/custom-stable-diffusion-raspberry

A little script to load and generate custom stable diffusion model on a raspberry pi 4 4Gb+

Primary LanguagePython

Script for loading Custom Stable Diffusion models for Raspberry Pi, with DPM++ 2M Karras like and prompt weight like the WebUI

This repository contains scripts to load and generate custom stable diffusion models, optimized for a Raspberry Pi 4 with 4GB or more memory (tested on a 4Gb, Swap memory needed). It's nothing fast, 20 min for a 256x256, but you can do some fancy stuff like this:

Epaper Screen

The scripts facilitate the use of .safetensors and .ckpt files (such as those from Civitai) with a command line or a Raspberry Pi, since the informations for loading such models always refers to the most used tools. Before these can be used, they must be converted to a stable diffusion model using the convert_original_stable_diffusion_to_diffusers.py script from the HuggingFace diffusers repository. The main script uses the DPMSolverMultistepScheduler which is very similar to the DPM++ 2M Karras from Automatic1111 webui. It also uses lpw_stable_diffusion.py which load the custom pipeline, this bad guy lets us use the long prompt weighting like in the Web UI. The main goal is to have a very similar generation like the one you have with the webUI without using the webUI, which is VERY complicate to do a raspi.

Getting Started

  1. Clone this repository to your local machine.

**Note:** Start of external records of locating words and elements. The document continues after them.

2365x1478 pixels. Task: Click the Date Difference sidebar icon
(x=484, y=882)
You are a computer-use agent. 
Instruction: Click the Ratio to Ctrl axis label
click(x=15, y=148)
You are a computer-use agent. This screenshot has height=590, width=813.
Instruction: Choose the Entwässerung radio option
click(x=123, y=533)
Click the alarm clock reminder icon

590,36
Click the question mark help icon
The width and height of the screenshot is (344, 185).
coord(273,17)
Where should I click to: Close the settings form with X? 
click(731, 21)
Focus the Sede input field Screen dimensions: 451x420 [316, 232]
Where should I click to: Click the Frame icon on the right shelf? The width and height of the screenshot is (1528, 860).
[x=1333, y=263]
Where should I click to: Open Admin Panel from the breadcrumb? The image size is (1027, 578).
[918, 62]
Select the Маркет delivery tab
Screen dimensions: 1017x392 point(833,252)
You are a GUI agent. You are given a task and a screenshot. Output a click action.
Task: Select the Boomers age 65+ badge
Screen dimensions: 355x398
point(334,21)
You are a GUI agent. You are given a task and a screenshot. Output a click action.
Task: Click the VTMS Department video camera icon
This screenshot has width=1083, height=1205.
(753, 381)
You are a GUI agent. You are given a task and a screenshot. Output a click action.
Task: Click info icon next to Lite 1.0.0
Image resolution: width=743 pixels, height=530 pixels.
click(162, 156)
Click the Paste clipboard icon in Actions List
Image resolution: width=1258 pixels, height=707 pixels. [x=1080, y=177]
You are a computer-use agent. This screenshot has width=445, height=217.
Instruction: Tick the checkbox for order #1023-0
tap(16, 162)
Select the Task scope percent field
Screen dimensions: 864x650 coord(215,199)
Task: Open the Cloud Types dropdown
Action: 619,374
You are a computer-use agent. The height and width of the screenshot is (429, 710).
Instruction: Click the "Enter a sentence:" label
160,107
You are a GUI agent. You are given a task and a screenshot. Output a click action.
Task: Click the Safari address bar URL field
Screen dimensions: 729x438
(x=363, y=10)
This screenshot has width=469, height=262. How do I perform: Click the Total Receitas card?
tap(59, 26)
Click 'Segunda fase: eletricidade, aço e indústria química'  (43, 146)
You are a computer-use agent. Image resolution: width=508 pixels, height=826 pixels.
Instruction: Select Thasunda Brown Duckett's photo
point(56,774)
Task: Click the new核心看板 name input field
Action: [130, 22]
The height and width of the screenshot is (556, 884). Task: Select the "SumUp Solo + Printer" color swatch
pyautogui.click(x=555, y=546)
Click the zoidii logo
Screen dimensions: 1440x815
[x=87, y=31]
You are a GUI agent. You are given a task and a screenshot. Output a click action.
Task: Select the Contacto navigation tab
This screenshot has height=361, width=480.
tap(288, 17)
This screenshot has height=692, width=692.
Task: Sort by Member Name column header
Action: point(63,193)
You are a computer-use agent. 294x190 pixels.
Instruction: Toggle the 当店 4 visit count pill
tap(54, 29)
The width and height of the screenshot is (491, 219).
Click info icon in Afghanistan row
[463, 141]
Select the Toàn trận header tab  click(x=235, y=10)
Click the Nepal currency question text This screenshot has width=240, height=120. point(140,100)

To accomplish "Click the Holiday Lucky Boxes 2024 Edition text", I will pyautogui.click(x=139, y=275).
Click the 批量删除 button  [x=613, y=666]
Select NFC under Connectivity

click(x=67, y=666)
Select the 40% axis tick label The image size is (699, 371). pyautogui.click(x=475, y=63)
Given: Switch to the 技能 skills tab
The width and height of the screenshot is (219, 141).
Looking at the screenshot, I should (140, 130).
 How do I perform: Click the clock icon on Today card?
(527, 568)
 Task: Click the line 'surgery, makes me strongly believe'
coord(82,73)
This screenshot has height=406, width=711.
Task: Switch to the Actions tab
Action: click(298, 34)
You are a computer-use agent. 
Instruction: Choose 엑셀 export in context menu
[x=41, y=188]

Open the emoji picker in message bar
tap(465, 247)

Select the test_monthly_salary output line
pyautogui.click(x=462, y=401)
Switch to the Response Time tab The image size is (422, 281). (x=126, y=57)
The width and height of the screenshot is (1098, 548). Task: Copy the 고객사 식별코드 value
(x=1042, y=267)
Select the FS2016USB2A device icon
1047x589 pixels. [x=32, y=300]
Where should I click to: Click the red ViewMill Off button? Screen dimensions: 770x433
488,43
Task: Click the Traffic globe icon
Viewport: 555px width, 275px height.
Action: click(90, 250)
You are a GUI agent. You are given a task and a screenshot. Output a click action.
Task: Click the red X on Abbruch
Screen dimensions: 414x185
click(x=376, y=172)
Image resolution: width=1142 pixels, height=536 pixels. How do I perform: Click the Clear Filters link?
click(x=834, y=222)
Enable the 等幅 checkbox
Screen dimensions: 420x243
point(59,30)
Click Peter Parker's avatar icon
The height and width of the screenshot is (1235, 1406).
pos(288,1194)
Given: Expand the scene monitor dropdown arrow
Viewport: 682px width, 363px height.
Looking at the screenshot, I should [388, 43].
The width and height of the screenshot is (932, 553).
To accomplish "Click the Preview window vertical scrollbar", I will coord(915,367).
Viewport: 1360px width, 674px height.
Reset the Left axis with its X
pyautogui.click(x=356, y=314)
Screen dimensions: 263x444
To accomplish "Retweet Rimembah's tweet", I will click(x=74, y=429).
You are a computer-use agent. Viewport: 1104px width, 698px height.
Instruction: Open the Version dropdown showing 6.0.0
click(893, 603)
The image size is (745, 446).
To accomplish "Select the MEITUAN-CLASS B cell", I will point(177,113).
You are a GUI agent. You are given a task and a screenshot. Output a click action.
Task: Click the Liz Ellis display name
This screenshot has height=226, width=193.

  2. Create a virtual env and then install the required Python(use 10, 11 wasn't working) libraries using the provided requirements.txt file. This can be done by running the following command in your terminal:

    pip install virtualenv
    python3.10 -m venv env
    pip install -r requirements.txt
    
  3. Clone the diffusers repository from HuggingFace. You can do this with the following command:

    git clone https://github.com/huggingface/diffusers
    
  4. Convert your model to a stable diffusion model using the following command:

    python diffusers/scripts/convert_original_stable_diffusion_to_diffusers.py --checkpoint_path ur_model_location.safetensors --extract_ema --dump_path Where_to_save_it --from_safetensors
    

    Replace ur_model_location.safetensors with the path to your model and Where_to_save_it with the location where you want to save the converted model. Example:

    python diffusers/scripts/convert_original_stable_diffusion_to_diffusers.py --checkpoint_path SD1_5.safetensors --extract_ema --dump_path SD1_5 --from_safetensors
    

    at this point a folder called SD1_5 will be created

  5. In the custom_stable_diff.py script in this repository, update the model_path variable to point to your local model folder. The line to change is as follows:

    model_path = os.path.join(os.path.dirname(__file__),"my_local_model_folder")
    

    Replace "my_local_model_folder" with the name of your model's folder. Example: if we have the SD1_5 folder:

    model_path = os.path.join(os.path.dirname(__file__),"SD1_5")
    

Scripts

  • custom_stable_diff.py: This is the main script that loads and generates txt2img or img2img. Accepts optional arguments

  • lpw_stable_diffusion.py: [Load the custom pipeline, this bad guy lets us use the long prompt weighting like in the Web UI.]

Please note that more detailed usage instructions and options for each script are included in comments within the scripts themselves.

Contributing

Contributions are welcome! Please feel free to submit a pull request.